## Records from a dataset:
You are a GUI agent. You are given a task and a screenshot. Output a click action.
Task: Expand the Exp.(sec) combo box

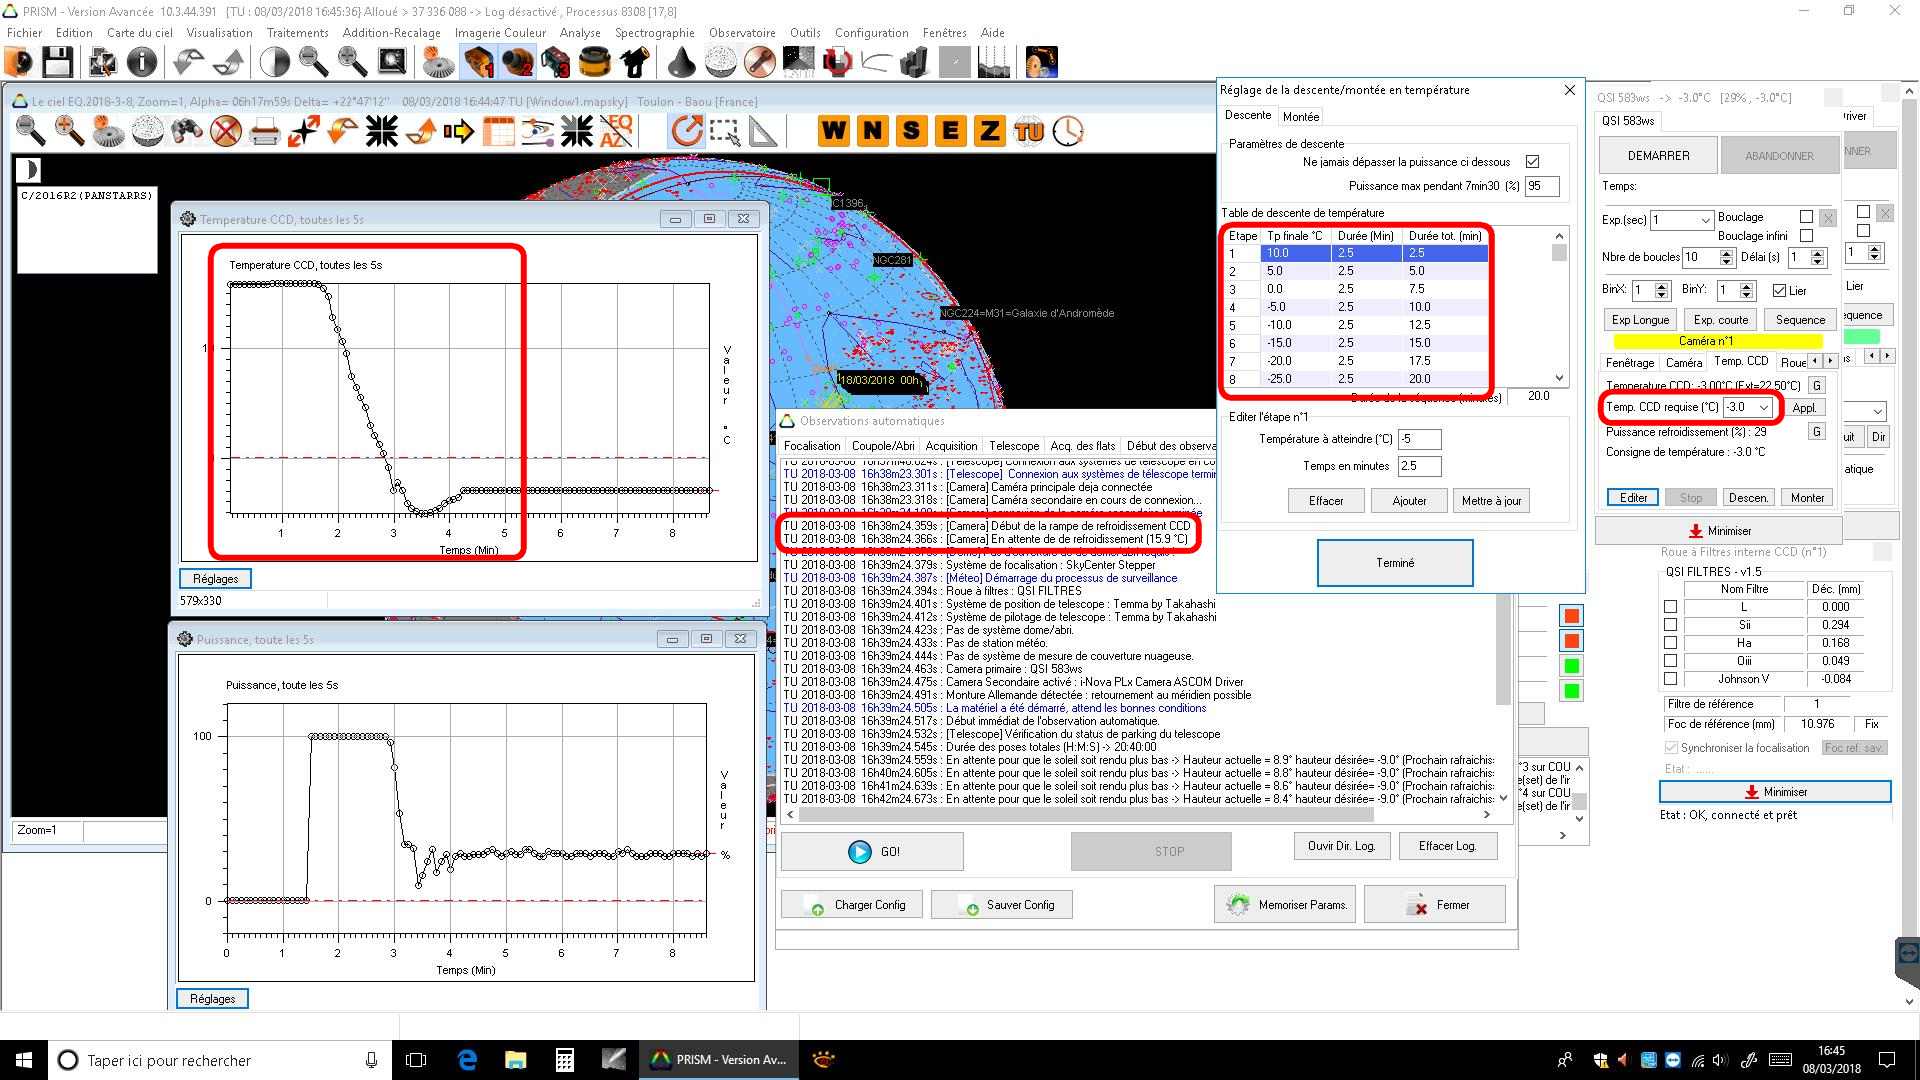pyautogui.click(x=1705, y=220)
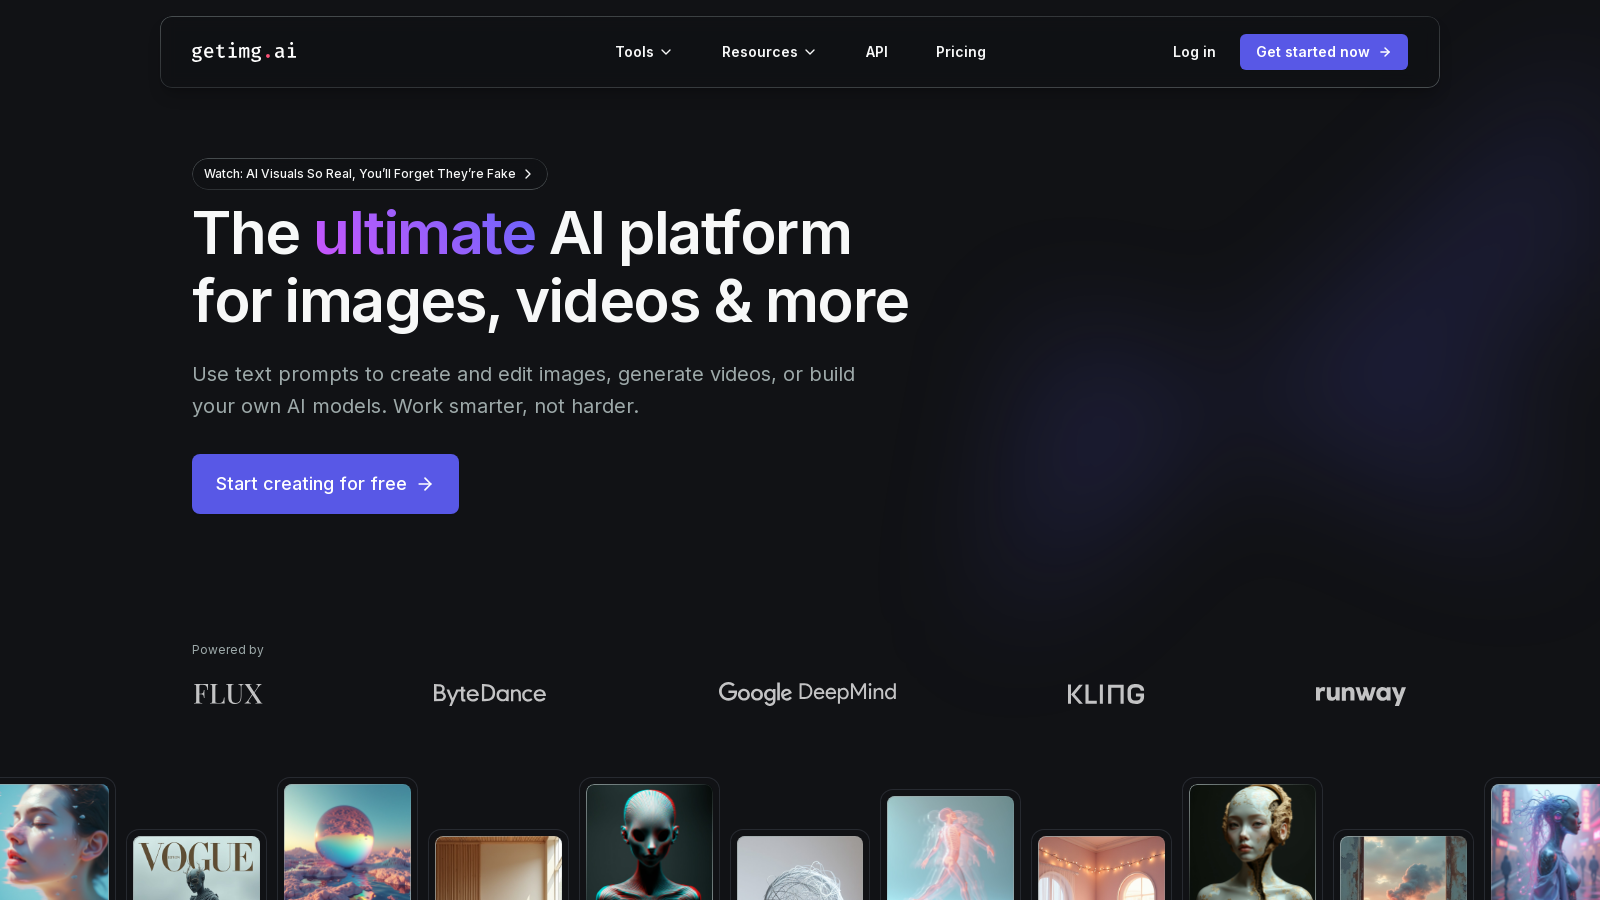The image size is (1600, 900).
Task: Click the getimg.ai logo
Action: [243, 51]
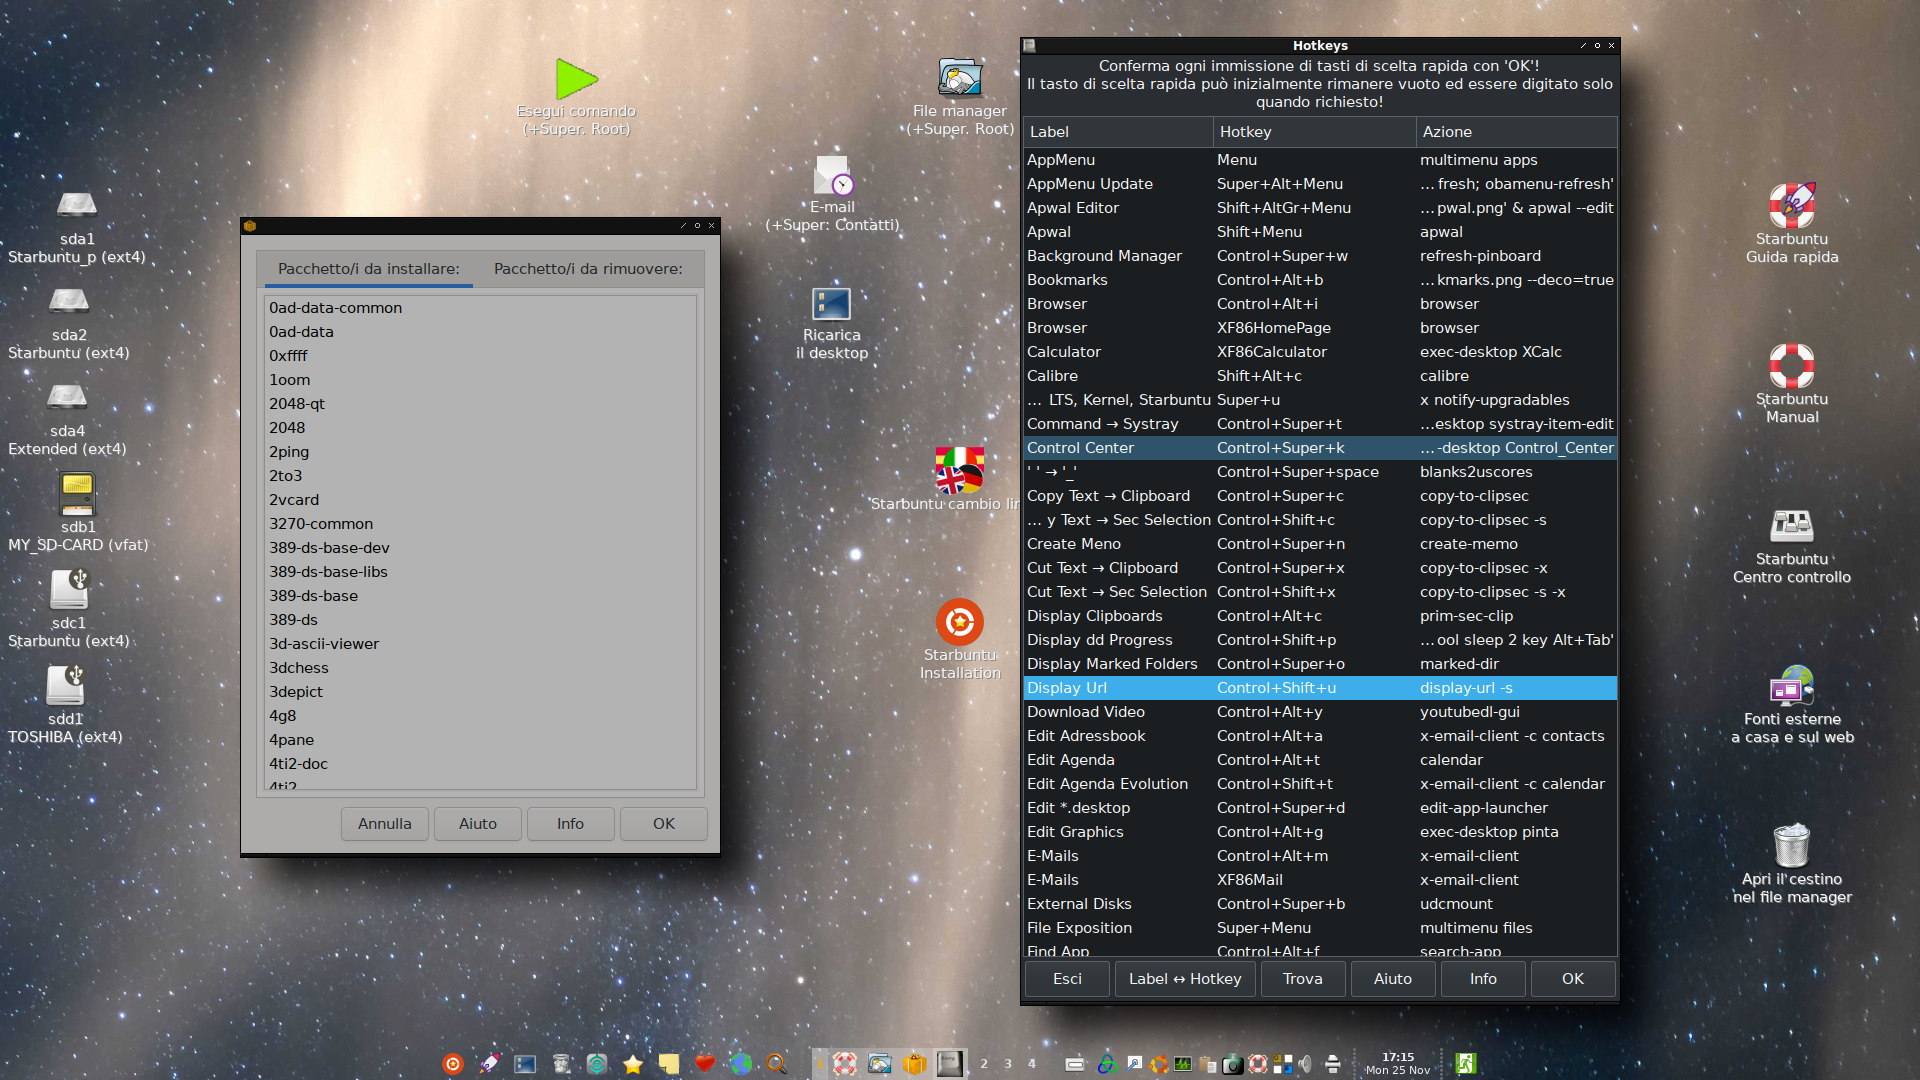The height and width of the screenshot is (1080, 1920).
Task: Select the 3dchess package in the list
Action: pyautogui.click(x=299, y=668)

## Task brief:
Each record above should be repeated exactly, please, without pictures.

## Answer box:
You are a GUI agent. You are given a task and a screenshot. Output a click action.
Task: Expand the Exp.(sec) combo box

pyautogui.click(x=1705, y=220)
The image size is (1600, 900).
Task: Click the getimg.ai logo
Action: [243, 51]
The height and width of the screenshot is (1080, 1920).
Task: Select the 3dchess package in the list
Action: pyautogui.click(x=299, y=668)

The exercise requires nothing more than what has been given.